The UNO says the number of casualties in Haiti due to the earthquake hit a densely populated capital, which has hindered the movement of many institutions working for disaster relief.
Meanwhile, geologists who spoke to New Scientist revealed other reasons why Haiti earthquake is so huge and warned that more powerful shocks will soon follow, because not all latent energy released in an earthquake tragedy.
If the same earthquake hit California, then the number of casualties almost certainly be lower. “Construction of a better building will save many human lives,” said Chuck DeMets, tectonic geologists from the University of Wisconsin-Madison.
A comparison with two very similar earthquakes backs up this assertion.
In 1988, the Spitak magnitude-6.9 earthquake in Armenia took more than 25,000 lives. By contrast the magnitude-7.1 Loma Prieta earthquake in California in 1989 caused only 63 deaths.
Both occurred in densely populated regions, but they had very different outcomes.

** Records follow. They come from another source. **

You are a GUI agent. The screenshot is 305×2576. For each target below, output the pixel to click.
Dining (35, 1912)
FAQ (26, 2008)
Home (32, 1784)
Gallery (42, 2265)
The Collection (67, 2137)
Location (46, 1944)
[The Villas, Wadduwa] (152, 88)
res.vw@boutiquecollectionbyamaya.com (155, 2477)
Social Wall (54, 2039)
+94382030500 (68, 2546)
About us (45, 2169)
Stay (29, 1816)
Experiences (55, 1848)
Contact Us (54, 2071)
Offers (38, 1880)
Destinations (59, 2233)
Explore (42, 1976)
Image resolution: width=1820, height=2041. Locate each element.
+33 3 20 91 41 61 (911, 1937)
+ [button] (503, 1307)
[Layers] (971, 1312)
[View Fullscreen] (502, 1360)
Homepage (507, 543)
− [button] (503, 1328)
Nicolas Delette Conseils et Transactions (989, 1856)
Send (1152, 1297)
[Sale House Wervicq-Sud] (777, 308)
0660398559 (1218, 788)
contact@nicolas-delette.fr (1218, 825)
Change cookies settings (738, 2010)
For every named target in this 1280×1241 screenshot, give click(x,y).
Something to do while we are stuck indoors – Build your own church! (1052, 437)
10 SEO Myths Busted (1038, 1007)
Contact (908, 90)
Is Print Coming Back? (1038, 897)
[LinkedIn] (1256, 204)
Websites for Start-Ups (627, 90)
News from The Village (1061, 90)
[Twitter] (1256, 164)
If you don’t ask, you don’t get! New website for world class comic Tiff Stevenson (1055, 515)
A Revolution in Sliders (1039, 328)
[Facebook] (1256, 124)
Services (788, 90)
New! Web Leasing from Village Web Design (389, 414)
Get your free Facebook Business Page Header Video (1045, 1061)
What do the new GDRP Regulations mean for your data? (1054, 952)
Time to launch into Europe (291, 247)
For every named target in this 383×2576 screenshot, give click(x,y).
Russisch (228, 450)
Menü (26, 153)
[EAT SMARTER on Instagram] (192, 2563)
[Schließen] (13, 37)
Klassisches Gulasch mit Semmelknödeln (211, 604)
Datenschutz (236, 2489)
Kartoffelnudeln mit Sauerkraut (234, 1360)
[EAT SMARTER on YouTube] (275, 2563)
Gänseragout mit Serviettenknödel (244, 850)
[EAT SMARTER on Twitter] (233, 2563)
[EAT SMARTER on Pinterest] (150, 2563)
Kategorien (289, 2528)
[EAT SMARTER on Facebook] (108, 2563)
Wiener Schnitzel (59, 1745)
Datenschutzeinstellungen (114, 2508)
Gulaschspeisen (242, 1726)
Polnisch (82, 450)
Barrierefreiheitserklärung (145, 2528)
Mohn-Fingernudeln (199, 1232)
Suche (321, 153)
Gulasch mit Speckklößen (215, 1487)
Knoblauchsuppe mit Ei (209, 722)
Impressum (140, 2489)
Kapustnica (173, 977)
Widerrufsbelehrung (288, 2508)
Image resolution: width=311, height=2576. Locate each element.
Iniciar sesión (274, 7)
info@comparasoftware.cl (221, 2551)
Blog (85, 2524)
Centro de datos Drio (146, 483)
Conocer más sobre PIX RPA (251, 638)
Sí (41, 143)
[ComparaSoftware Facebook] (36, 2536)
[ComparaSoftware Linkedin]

“The difference in the numbers of fatalities illustrates the huge effect that high building standards can have in saving people’s lives,” said DeMets.
The multi-storey concrete buildings that made up much of Port-au-Prince in Haiti proved to be death traps when the earthquake struck.
“The buildings were brittle and had no flexibility, breaking catastrophically when the earthquake struck,” said Ian Main, a seismologist at the University of Edinburgh, UK.